Potential effect of wetting agents added to agricultural sprays on the stability of soil aggregates
MetadataShow full item record
A potential effect of adjuvants/wetting agents added to the spray mixture on the water stability of soil aggregates (WSA) in agricultural soil was studied. Nine sites were chosen in the Czech Republic. Each site was mapped using representative soil pits (depth min. 1.3 m). A total of 54 mixed samples were collected from topsoil horizons on the selected sites. The samples were exposed to the action of four different types of wetting agents (organosilicone wetting agent; methyl ester of rapeseed oil; mixture of methyl ester palmitic and oleic acids; isodecyl alcohol ethoxylate), which are the most common wetting agents used in agriculture in the Czech Republic. WSA was determined before and after the addition of wetting agents (WA). Initial WSA values were at the same level in a majority of sampling points. Two sites were an exception, on which Haplic Luvisols and Relictistagnic Fluvisols occurred. These soil types featured the lowest WSA values. After the addition of WA across the sampling points, average WSA values exhibited a demonstrable trend: WSA of control sample (without the WA application) was at all times higher than in samples with the addition of WA. If the measured WSA values are compared in terms of overall means, it is evident that the control variant always exhibited the highest WSA value (on average 44.04 %) and the variants with the application of WA showed always WSA values lower by min 16 %. The worst effect on WSA was that of wetting agents whose basic component was methyl ester of rapeseed.

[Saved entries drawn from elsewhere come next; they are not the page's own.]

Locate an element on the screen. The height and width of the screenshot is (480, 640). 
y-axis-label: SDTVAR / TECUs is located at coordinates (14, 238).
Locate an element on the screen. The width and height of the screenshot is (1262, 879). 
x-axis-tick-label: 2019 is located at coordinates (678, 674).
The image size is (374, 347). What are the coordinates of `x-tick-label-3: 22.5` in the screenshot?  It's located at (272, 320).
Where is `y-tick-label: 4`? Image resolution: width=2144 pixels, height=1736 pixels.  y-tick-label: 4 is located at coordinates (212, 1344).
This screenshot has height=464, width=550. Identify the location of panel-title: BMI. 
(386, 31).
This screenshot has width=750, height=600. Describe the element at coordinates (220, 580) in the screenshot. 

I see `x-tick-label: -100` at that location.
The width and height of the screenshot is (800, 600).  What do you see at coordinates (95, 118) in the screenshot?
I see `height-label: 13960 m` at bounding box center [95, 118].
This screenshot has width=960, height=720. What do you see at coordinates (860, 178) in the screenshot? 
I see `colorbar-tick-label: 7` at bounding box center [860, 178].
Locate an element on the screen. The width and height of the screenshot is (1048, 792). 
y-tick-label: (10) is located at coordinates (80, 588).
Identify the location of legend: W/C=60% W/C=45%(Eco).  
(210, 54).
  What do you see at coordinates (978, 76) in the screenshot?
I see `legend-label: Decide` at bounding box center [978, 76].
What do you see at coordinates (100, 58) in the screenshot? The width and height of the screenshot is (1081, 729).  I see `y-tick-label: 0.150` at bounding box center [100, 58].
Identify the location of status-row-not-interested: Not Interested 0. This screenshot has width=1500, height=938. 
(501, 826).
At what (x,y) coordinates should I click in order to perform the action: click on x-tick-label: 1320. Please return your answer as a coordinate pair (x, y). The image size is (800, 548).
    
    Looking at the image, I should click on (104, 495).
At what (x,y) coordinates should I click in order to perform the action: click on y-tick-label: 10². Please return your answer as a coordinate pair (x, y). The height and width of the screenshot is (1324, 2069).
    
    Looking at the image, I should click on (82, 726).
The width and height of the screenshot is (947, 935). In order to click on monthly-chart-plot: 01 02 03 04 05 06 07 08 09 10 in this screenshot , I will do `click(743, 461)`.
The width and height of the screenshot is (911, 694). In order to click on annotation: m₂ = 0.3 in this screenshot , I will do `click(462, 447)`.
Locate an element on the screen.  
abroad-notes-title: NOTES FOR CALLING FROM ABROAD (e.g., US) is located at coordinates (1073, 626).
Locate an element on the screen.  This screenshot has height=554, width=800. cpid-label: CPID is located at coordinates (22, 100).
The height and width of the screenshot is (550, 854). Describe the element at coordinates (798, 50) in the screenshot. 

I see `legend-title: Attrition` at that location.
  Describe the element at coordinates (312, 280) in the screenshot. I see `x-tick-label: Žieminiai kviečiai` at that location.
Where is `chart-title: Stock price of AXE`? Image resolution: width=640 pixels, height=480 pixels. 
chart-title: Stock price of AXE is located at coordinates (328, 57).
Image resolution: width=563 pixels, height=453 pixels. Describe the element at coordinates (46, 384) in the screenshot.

These wetting agents caused a decrease in WSA by more than 50 %. All soil samples were also analysed for basic soil parameters (glomalin, oxidizable carbon - C-ox, pH, Na, P, Ca, K, Mg) in order to determine their potential influence on aggregate stability and to possibly eliminate the negative impact of WA. In this respect, only a significant influence of C-ox content on WSA was recorded, which positively correlated with the stability of soil aggregates.